> _Records provided_
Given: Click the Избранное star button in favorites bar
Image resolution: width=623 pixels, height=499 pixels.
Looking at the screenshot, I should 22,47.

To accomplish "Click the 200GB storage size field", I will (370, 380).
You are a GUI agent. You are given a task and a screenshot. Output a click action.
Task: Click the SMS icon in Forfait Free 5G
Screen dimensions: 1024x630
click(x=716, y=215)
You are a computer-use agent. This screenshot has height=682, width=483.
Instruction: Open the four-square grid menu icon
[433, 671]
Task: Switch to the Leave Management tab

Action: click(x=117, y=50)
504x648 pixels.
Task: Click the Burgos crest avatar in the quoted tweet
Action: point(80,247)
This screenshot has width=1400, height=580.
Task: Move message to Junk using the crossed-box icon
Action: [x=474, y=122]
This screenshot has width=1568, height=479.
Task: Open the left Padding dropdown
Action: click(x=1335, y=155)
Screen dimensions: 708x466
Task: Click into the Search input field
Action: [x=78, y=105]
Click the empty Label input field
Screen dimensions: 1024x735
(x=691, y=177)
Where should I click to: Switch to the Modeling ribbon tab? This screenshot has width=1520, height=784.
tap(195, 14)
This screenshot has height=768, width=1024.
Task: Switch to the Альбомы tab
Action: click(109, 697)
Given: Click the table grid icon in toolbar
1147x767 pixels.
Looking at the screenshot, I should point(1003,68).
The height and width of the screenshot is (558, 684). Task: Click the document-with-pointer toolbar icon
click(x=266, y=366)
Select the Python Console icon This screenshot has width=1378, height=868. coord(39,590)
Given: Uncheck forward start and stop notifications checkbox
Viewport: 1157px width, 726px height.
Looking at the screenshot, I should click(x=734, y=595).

> _Your instructions_
Copy all of the records above verbatim.

> _In response_
Given: Click the Избранное star button in favorites bar
Image resolution: width=623 pixels, height=499 pixels.
Looking at the screenshot, I should 22,47.

To accomplish "Click the 200GB storage size field", I will (370, 380).
You are a GUI agent. You are given a task and a screenshot. Output a click action.
Task: Click the SMS icon in Forfait Free 5G
Screen dimensions: 1024x630
click(x=716, y=215)
You are a computer-use agent. This screenshot has height=682, width=483.
Instruction: Open the four-square grid menu icon
[433, 671]
Task: Switch to the Leave Management tab

Action: click(x=117, y=50)
504x648 pixels.
Task: Click the Burgos crest avatar in the quoted tweet
Action: point(80,247)
This screenshot has width=1400, height=580.
Task: Move message to Junk using the crossed-box icon
Action: [x=474, y=122]
This screenshot has width=1568, height=479.
Task: Open the left Padding dropdown
Action: click(x=1335, y=155)
Screen dimensions: 708x466
Task: Click into the Search input field
Action: [x=78, y=105]
Click the empty Label input field
Screen dimensions: 1024x735
(x=691, y=177)
Where should I click to: Switch to the Modeling ribbon tab? This screenshot has width=1520, height=784.
tap(195, 14)
This screenshot has height=768, width=1024.
Task: Switch to the Альбомы tab
Action: click(109, 697)
Given: Click the table grid icon in toolbar
1147x767 pixels.
Looking at the screenshot, I should point(1003,68).
The height and width of the screenshot is (558, 684). Task: Click the document-with-pointer toolbar icon
click(x=266, y=366)
Select the Python Console icon This screenshot has width=1378, height=868. coord(39,590)
Given: Uncheck forward start and stop notifications checkbox
Viewport: 1157px width, 726px height.
Looking at the screenshot, I should click(x=734, y=595).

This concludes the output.